Le jeune homme, lui-​même trans, s’est inté­res­sé à la repré­sen­ta­tion trans au ciné­ma grâce à un mémoire réa­li­sé en 2019 dans le cadre de son Master en études de genre, lit­té­ra­ture et culture et inti­tu­lé Le cis gaze reflé­té au ciné­ma. S’inspirant du Female gaze – le per­cu­tant essai d’Iris Brey démon­tant le male gaze et cher­chant à défi­nir un objet ciné­ma­to­gra­phique sans objec­ti­va­tion des femmes – Charlie Fabre y défi­nit le cis gaze comme « un regard sys­té­mique, le regard quo­ti­dien des per­sonnes cis sur nos corps et nos vies de per­sonnes trans ». A l’écran, cela donne, selon la caté­go­ri­sa­tion du cher­cheur, vingt cri­tères récur­rents quand des trans sont mis.es en scène. Parmi ces cli­chés, le fait que le per­son­nage « a pour pré­oc­cu­pa­tion cen­trale ou unique sa tran­si­tion » ; « suit un par­cours médi­cal et l’on peut voir ses prises d’hormones et /​ou des opé­ra­tions chi­rur­gi­cales /​esthé­tiques liées à son par­cours de tran­si­tion » ; « voit son iden­ti­té remise en ques­tion par un per­son­nage cis » ; « voit son iden­ti­té vali­dée par une ana­lyse psy­chia­trique » ; « cause la détresse émo­tion­nelle de l’un.e de ses proches » ; « se regarde entiè­re­ment nu.e dans un miroir » ; « se fait du mal, de quelque manière que ce soit »… En fait, le cis gaze au ciné­ma a ten­dance à repré­sen­ter une per­sonne trans uni­que­ment durant sa phase de tran­si­tion et à en faire un épi­sode néces­sai­re­ment dou­lou­reux à tra­ver­ser avant ce qui est obli­ga­toi­re­ment per­çu comme une « renais­sance »… Quand il ne « féti­chise » pas son sujet, comme lorsque la camé­ra s’attarde sur la rela­tion d’une femme trans à sa palette de maquillage, par exemple.

« Elargir l’horizon »

« Les der­niers films met­tant en scène des per­son­nages trans et qui ont été salués par la cri­tique autant que par le public, comme Danish girl de Tom Hooper ou Girl de Lukas Dhont cochent une majo­ri­té de ces cri­tères, observe Charlie Fabre.

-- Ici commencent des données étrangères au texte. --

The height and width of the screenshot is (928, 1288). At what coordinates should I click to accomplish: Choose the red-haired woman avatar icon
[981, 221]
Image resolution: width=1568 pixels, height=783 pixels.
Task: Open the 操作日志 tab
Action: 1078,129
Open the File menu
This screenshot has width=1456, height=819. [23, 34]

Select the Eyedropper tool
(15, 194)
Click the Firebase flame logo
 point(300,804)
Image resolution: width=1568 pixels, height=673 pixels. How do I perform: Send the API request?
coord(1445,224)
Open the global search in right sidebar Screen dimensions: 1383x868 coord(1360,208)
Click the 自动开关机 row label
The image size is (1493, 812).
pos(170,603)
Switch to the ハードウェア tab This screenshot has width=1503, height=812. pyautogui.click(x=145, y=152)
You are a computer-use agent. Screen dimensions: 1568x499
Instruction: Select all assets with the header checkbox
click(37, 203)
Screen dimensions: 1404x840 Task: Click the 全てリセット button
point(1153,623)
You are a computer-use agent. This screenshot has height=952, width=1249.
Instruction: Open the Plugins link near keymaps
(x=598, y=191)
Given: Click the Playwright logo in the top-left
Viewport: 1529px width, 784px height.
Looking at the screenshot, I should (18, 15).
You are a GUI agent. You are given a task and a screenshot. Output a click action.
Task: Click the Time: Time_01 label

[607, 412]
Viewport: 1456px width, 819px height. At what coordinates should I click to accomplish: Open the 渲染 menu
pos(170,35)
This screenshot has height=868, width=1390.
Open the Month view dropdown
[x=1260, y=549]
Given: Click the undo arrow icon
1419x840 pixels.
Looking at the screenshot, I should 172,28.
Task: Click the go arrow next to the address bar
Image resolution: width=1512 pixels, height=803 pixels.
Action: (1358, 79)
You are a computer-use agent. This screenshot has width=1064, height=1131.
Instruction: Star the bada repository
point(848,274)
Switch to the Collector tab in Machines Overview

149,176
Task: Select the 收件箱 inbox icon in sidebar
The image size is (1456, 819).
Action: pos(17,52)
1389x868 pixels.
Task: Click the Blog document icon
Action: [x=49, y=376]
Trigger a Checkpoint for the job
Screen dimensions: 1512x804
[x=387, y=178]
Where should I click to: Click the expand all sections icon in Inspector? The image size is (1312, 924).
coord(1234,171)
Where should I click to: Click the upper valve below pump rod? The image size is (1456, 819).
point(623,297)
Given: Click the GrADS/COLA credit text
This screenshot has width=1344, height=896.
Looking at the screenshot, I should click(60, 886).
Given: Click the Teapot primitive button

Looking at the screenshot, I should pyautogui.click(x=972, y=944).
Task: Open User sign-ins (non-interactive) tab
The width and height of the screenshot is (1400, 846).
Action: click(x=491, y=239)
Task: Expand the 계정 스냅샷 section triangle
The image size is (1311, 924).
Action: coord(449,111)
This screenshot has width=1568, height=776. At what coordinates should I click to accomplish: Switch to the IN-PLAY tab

D’ailleurs, ce sont deux films qui ont choi­si des acteurs cis pour jouer la per­sonne trans ! Quand on pointe cela, on nous rétorque sou­vent qu’un acteur cis est capable de tout jouer. Nous répon­dons qu’un acteur trans aus­si, il est par­fai­te­ment capable de jouer au cis et donc d’avoir le rôle-​titre dans une œuvre retra­çant une tran­si­tion ! » Pour sor­tir la tran­si­den­ti­té de l’ornière du cis­gaze, Representrans déve­loppe un ser­vice de conseils à l’adresse des réalisateur·trices qui sou­hai­te­raient l’évoquer, à la manière de l’inti­ma­cy coor­di­na­tor (« coordinateur·trice d’intimité ») qu’on a vu naître à Hollywood pour veiller au consen­te­ment des acteur·trices qui doivent jouer des scènes à carac­tère sexuel. Ou encore, le métier de sen­si­tive rea­der, qui, là encore dans le monde anglo-​saxon, pro­pose aux auteur·trices de faire relire leurs œuvres par l’œil d’une mino­ri­té concer­née afin d’éviter les offenses. Pour Charlie et ses col­lègues de Representrans, c’est une manière d’apporter une pierre construc­tive à l’édification de repré­sen­ta­tions de per­son­nages trans plus créatives.

« Nous sou­hai­tons élar­gir l’horizon des réalisateur·trices, en leur pro­po­sant une vision dans laquelle une per­sonne trans n’est pas néces­sai­re­ment mal­heu­reuse, pros­ti­tuée ou même, hété­ro­sexuelle, détaille Charlie. La pre­mière ques­tion que ces pro­fes­sion­nels devraient se poser, c’est “dans quel but je mets en scène une per­sonne trans ?” » Pour le col­lec­tif Représentrans, l’idéal serait qu’advienne une époque dans laquelle la tran­si­den­ti­té ne soit pas repré­sen­tée seule­ment dans sa phase explo­ra­toire mais tout sim­ple­ment nor­ma­li­sée : des films et des séries dans les­quels la per­sonne trans n’est plus un sujet en soi mais un per­son­nage qui évo­lue aux côtés de per­son­nages cis et à qui il arrive d’autres « Et c’est tout à fait pos­sible ! Dans la série Skam [sur sla­shtv, ndlr] par exemple, il y a un per­son­nage trans nor­ma­li­sé, qui ne bataille pas avec son iden­ti­té », pré­cise Charlie Fabre. Avec l’annuaire mis à dis­po­si­tion par Représentrans et des­ti­né à s’étoffer avec le temps, les réalisteur·trices et autres casteur·euses ont un vivier de talents dans lequel trou­ver leur future star. Qui, magie du ciné­ma, peut même jouer un per­son­nage cis jusqu’au bout du film.